Aleppo is a state of mind. It has to be. So much of what the “jewel of Syria” once was has been destroyed that the only place it can exist without its blood-soaked edges is tucked away somewhere in the corners of memory.

For a foreign news crew trying to reach the city, the road to what’s left of it begins at the Masnaa border crossing between Lebanon and Syria.

It sits in the rocky hills just east of the Bekaa Valley, once an easy and free-flowing vein between Syria and what many considered its client state, Lebanon.

That was before Lebanon’s Cedar Revolution in 2005 pushed Syrian troops and a pro-Syrian government out. But travel between the two countries remained relatively free until 2015.

That’s when Lebanon introduced new visa restrictions for Syrians, as it was no longer able to cope with the large numbers of people flowing into the country.
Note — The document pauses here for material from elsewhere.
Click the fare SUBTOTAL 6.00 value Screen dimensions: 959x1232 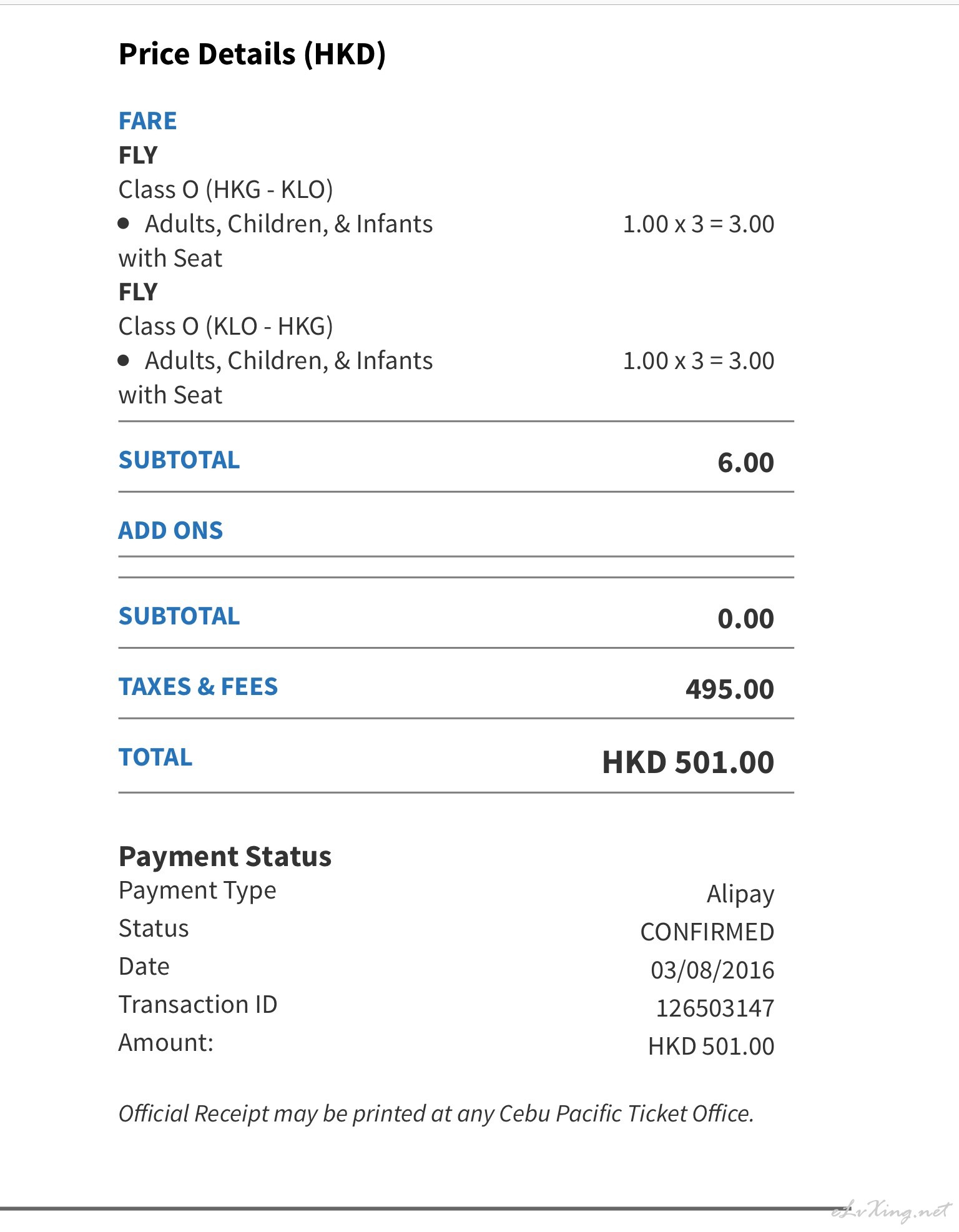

One in every four people now living in Lebanon is said to be a Syrian refugee.

To get to Damascus, you drive across a short no-man’s land through craggy hills until you spot the unexpected — the bright orange and pink lettering of a Dunkin’ Donuts sign, part of a duty-free complex.

Just beyond that is your first encounter with Syrian intelligence. Bags and suitcases are pulled out of vehicles onto a long concrete counter, turned inside out and thoroughly examined.

Any technical contraband is politely removed and ticketed so you can collect it on your way out again. That means anything with a functioning GPS navigation system. Our Bgan satellite, a transmission device, didn’t make it through.

The officers also make note of the IMEI identifier numbers on all our computers. All the better to see you with, my dear. 

In the big arrivals hall of the customs building, the lights flicker on and off while we line up with our numbers to collect our visas. The duty commander in charge invites us to sit in his office and sip small cups of coffee while we wait.

"Donald Trump won’t help Syria. Only guns will help Syria."

He smokes and talks about the results of the U.S. election.

“Donald Trump won’t help Syria,” he tells us. “Only guns will help Syria.”  

And then we’re on our way, passing a few burnt-out cars and a Syrian soldier sitting on the ground, splitting a pomegranate.

Damascus is just under an hour’s drive from the border. You don’t have to look too hard to see evidence of the war, or to feel it, when you get to the city.

There are checkpoints everywhere, trunks opened, peered into and shut again, especially in the narrow streets of the old city.

Every now and again there’s some shelling, the Russian embassy being the target of choice for rebels based in the towns and suburbs on the outskirts of Damascus.

They’re usually answered in pretty short order by a government airstrike.

You can feel the confidence of the Syrian regime on the streets. There is life on them, bustling commerce and young lovers holding hands in parks.

Whether or not people support Syrian leader Bashar al-Assad is almost irrelevant in the current climate. There is no uncertainty about who is in charge in the capital, unlike the years immediately following the 2011 uprising against the Assad dynasty.

Back then, you could slip behind Syrian army lines to witness the nightly protests in the suburbs controlled by the Free Syrian Army — streets blocked with stones and burning tires to stop tanks from entering. The city was edgier. Neighbour was starting to inform on neighbour as sectarianism took root.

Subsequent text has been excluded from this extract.